Stripped Classicism is a late subset of classically influenced architecture popular from 1910 to 1940. Though it employs the massing and materiality of Neoclassical/Beaux-Arts designs, it features either abstracted ornamentation or none at all. It had a tendency to be used by fascist and totalitarian regimes such as Nazi Germany and fascist Italy, but it was equally used by the Works Progress Administration in the United States.
The earliest examples of Stripped Classical architecture date to the 1910s. A design that established the style was the German Embassy in St. Petersburg designed by Peter Behrens, which employs simple unfluted Doric columns and pilasters, an undecorated cornice, and the common stone materiality of Neoclassical architecture. It remained popular through the following two decades as Modernism and its related styles shifted priorities from historicist architecture to one that was supposedly new and pure.

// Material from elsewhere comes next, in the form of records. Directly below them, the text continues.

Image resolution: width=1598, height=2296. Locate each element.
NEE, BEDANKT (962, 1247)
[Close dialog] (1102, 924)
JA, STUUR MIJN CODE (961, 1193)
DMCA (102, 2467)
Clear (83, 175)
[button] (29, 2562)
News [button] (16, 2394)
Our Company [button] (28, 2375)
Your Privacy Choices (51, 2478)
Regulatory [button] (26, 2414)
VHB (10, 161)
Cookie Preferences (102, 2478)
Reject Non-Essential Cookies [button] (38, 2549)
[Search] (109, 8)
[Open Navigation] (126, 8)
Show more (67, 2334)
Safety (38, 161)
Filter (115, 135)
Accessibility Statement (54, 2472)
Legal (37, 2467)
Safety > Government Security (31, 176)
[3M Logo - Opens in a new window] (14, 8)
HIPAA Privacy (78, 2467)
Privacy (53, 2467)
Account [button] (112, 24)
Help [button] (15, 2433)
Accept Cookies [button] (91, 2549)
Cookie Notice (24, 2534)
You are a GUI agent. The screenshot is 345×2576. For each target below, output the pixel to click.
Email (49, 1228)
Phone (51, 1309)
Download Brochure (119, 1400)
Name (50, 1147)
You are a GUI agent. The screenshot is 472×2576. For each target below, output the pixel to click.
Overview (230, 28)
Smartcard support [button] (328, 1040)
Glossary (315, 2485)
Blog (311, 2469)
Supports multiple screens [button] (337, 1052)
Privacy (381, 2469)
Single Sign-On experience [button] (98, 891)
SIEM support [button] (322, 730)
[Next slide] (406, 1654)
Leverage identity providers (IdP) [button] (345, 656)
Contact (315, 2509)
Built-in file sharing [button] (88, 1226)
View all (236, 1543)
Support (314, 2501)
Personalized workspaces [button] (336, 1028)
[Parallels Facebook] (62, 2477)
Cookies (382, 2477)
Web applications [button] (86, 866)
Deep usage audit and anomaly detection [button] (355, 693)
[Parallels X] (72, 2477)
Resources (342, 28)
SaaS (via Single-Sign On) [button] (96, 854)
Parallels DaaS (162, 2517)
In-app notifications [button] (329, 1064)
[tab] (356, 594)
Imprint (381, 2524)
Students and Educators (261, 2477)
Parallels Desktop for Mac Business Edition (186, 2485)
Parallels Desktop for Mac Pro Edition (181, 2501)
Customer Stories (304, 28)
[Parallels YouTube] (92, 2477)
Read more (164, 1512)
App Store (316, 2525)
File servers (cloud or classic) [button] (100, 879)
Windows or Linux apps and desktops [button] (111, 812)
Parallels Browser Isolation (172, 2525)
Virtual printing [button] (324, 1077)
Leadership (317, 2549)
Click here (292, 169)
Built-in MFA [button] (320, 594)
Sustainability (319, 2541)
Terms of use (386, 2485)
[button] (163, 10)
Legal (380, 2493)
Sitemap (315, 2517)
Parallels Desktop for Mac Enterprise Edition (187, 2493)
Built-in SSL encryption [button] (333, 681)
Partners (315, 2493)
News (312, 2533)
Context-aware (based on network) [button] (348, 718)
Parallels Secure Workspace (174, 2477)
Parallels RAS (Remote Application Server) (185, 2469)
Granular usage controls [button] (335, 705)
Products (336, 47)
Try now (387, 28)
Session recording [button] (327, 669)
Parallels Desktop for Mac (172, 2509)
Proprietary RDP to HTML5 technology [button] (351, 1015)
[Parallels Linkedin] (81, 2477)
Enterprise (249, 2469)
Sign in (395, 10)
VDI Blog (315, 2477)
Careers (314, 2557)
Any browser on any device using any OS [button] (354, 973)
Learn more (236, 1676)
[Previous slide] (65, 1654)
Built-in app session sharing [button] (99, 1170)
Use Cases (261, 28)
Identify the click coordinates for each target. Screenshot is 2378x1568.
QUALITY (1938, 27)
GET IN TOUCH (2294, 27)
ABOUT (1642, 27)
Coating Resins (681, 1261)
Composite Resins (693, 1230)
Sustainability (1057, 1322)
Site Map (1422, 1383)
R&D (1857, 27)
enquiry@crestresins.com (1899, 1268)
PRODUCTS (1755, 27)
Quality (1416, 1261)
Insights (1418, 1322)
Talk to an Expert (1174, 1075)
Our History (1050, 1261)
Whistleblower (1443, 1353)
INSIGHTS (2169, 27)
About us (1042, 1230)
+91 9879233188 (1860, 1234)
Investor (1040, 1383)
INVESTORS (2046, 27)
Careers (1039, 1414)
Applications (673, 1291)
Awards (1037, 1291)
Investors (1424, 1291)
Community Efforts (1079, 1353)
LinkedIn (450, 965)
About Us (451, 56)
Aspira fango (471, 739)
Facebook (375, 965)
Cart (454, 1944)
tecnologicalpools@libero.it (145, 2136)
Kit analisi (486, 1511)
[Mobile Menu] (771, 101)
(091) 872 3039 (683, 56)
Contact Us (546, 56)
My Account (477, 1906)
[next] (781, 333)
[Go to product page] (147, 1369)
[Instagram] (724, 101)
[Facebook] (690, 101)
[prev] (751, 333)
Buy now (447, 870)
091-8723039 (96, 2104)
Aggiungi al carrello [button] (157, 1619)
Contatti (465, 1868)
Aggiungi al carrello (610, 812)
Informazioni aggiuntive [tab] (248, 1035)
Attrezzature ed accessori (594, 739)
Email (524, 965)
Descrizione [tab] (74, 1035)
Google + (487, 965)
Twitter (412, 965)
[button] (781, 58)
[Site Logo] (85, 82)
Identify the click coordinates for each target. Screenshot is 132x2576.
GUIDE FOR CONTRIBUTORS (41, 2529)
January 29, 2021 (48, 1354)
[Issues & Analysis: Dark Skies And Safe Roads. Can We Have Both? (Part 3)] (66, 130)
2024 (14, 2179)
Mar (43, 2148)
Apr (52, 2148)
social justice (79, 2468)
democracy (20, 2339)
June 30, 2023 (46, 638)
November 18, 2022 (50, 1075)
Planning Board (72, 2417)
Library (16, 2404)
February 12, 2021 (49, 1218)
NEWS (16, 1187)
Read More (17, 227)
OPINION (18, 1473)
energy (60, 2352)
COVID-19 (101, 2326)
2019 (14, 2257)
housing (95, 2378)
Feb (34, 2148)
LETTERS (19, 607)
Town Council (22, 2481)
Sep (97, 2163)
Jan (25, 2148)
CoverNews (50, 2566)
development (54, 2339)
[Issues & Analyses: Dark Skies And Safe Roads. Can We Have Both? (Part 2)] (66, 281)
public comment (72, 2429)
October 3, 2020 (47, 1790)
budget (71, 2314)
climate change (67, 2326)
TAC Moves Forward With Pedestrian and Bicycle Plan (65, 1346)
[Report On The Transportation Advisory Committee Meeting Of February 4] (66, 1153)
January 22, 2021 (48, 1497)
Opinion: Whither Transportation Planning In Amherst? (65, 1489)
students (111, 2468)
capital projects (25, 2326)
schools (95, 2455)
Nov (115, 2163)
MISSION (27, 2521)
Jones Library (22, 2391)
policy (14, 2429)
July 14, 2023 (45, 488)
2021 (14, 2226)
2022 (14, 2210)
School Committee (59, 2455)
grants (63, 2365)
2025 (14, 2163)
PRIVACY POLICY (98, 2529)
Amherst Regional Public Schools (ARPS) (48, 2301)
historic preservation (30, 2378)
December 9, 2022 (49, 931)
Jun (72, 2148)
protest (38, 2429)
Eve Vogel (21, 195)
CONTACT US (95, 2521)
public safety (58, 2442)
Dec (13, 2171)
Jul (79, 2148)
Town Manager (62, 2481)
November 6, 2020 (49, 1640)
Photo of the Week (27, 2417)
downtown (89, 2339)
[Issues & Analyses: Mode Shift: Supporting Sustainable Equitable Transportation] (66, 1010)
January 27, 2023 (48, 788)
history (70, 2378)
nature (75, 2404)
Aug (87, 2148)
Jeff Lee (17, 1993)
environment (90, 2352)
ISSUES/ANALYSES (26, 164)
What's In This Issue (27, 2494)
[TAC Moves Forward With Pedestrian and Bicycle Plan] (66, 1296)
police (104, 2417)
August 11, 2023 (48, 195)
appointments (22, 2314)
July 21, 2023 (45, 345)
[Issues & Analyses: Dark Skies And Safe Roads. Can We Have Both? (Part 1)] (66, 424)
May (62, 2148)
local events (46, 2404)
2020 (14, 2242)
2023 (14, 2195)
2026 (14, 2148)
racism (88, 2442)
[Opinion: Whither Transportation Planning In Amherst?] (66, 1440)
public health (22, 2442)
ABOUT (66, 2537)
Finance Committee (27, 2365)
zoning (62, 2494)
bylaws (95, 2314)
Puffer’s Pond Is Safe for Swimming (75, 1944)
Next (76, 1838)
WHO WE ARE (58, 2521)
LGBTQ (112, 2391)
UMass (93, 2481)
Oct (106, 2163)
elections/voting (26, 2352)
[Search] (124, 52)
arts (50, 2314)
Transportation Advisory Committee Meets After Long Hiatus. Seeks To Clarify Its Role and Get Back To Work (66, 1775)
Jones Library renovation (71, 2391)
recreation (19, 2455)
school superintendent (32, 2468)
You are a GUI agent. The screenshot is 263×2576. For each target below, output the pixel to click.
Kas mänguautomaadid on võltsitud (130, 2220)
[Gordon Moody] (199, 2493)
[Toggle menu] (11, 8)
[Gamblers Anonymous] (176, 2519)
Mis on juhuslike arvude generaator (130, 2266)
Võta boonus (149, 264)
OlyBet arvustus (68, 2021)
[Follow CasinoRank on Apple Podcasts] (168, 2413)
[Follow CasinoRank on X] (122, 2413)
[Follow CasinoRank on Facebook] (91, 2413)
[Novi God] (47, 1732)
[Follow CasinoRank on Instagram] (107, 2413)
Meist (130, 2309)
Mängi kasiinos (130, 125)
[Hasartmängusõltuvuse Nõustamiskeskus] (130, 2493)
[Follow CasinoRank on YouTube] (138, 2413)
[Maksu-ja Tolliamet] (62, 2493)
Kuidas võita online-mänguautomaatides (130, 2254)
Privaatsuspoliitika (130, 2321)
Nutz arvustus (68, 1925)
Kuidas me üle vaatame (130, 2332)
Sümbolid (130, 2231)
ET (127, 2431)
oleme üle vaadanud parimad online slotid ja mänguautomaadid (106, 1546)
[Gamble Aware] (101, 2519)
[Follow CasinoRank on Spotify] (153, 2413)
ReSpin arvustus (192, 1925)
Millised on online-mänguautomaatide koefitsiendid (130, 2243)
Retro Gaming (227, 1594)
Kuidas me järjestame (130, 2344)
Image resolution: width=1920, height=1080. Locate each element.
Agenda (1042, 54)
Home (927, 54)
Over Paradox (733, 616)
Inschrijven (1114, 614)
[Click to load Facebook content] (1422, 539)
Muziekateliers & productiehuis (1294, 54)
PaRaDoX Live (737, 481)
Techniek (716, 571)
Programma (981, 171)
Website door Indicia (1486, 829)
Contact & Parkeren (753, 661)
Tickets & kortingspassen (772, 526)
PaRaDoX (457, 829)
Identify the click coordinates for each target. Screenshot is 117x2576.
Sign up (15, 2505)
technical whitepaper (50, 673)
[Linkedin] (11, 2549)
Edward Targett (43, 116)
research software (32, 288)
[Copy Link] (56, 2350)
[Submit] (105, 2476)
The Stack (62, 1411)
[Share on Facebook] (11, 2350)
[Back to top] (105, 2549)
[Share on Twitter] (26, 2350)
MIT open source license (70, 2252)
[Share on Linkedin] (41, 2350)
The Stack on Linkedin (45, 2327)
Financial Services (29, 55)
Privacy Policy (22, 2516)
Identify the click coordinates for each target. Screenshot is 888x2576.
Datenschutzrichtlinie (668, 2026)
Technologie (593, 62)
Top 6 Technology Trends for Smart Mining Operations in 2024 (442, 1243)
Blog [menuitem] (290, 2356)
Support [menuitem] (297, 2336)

Stripped Classicism is characterized by its "starving" of classical architecture's features. Though features such as organization, massing, and materiality remain intact, the orders and ornamentation that characterized classical architecture have been stripped away. Columns may be unfluted with a very simple Doric-esque capital, or fluted with no capital at all. Round columns are not always the norm--others can be square, or replaced by pilasters instead. Cornices are either very simple or absent entirely. Stripped Classical buildings are dense and strong in massing, often being at a large scale. Its program is almost exclusively governmental or institutional buildings.
Stripped Classicism mostly fell out of favor in the United States by the 1940s, as it was replaced by the nation's embrace of Modernism after World War II.